[Records from a data collection]
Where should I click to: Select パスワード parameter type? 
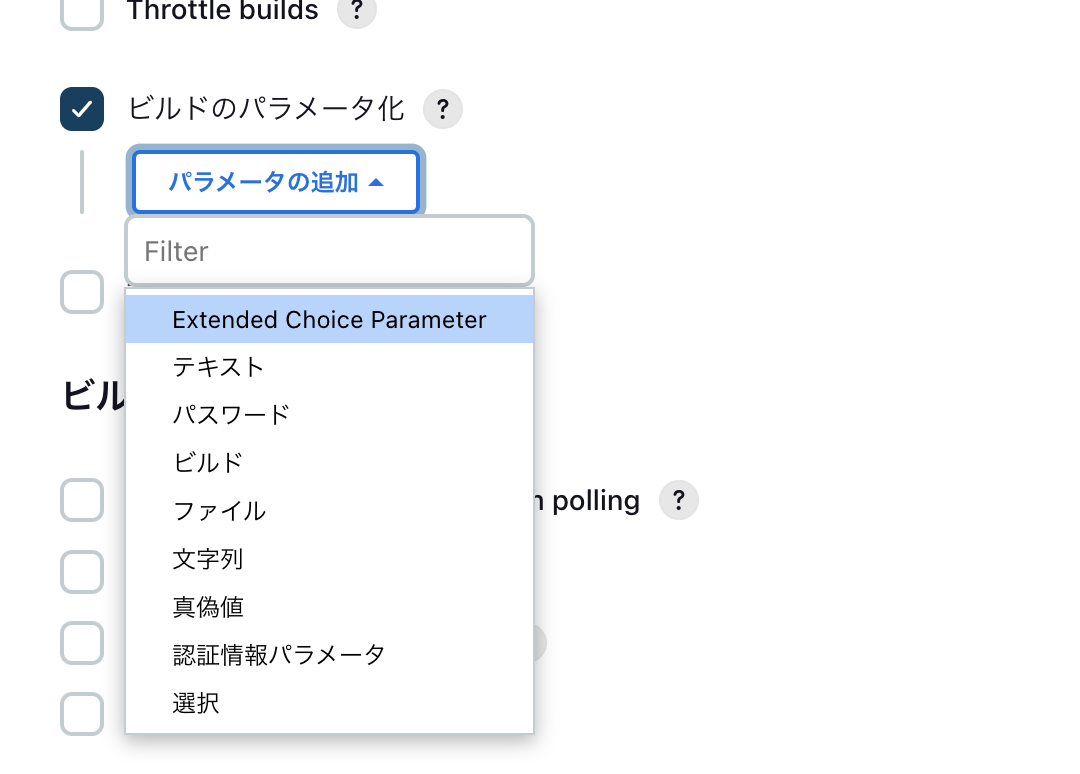330,415
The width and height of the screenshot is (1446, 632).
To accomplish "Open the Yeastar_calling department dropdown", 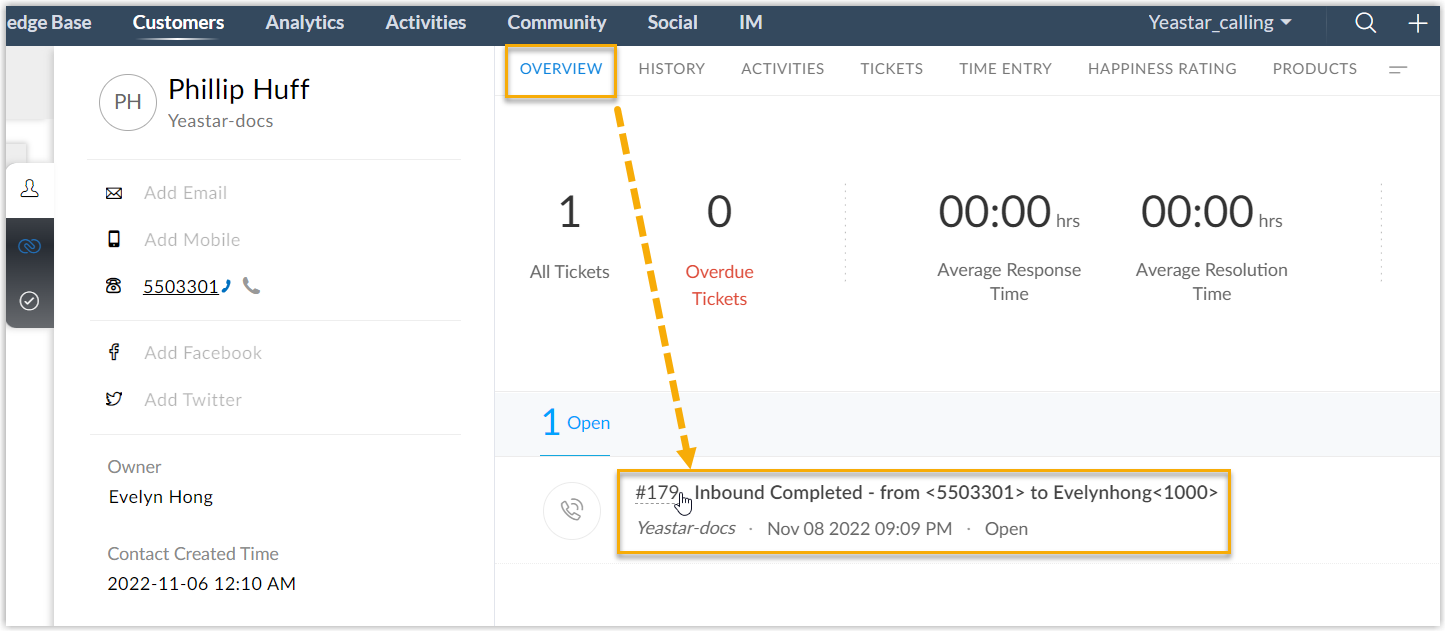I will tap(1219, 22).
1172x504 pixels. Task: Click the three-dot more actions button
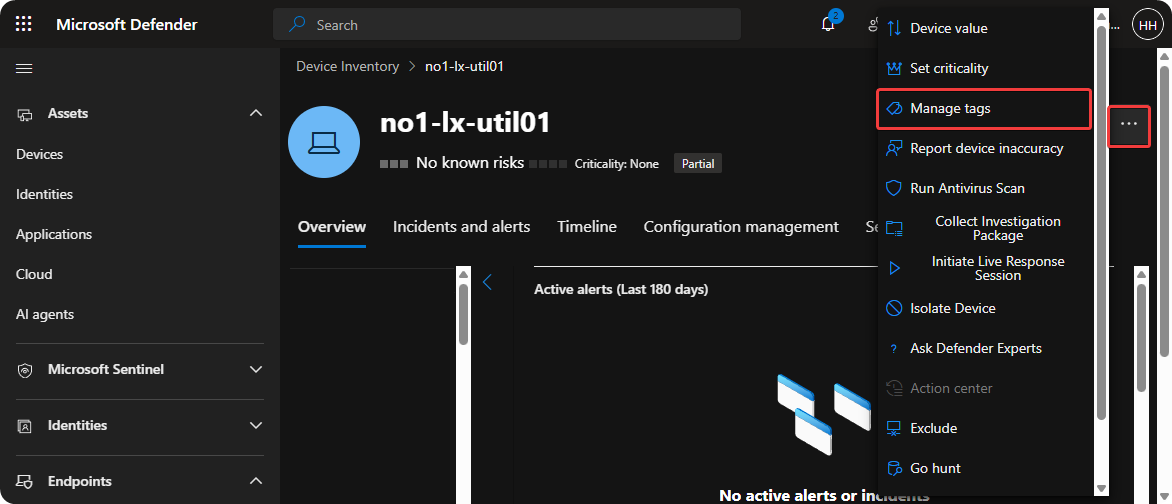pos(1129,124)
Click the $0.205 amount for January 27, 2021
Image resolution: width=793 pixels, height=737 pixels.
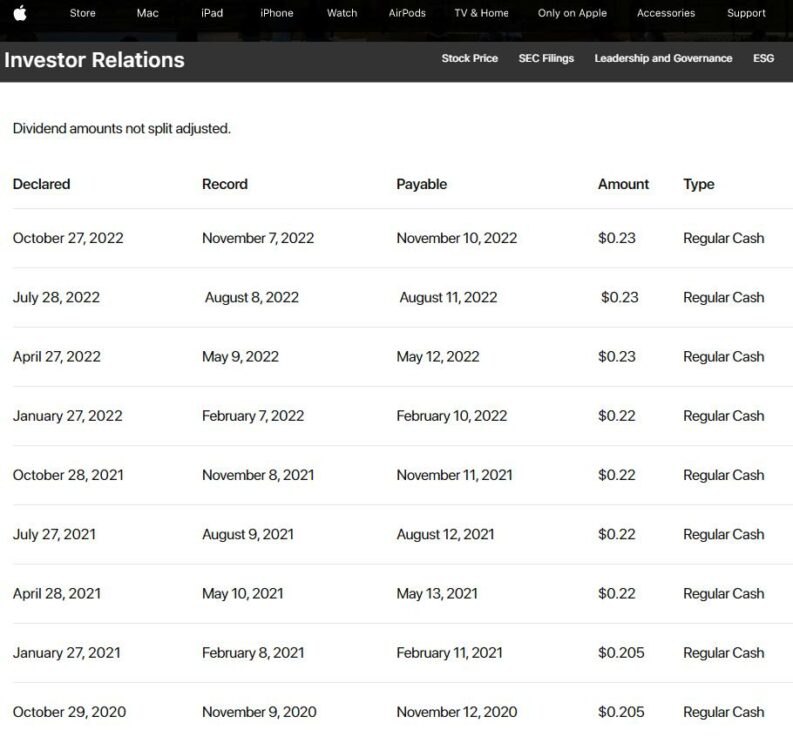621,653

JOB
Could you quote the lines from the one containing "1172x504 pixels. Task: Click" through the last line, leaving the pictures out?

TASK OUTPUT
1172x504 pixels. Task: Click the three-dot more actions button
pos(1129,124)
Click the $0.205 amount for January 27, 2021
Image resolution: width=793 pixels, height=737 pixels.
621,653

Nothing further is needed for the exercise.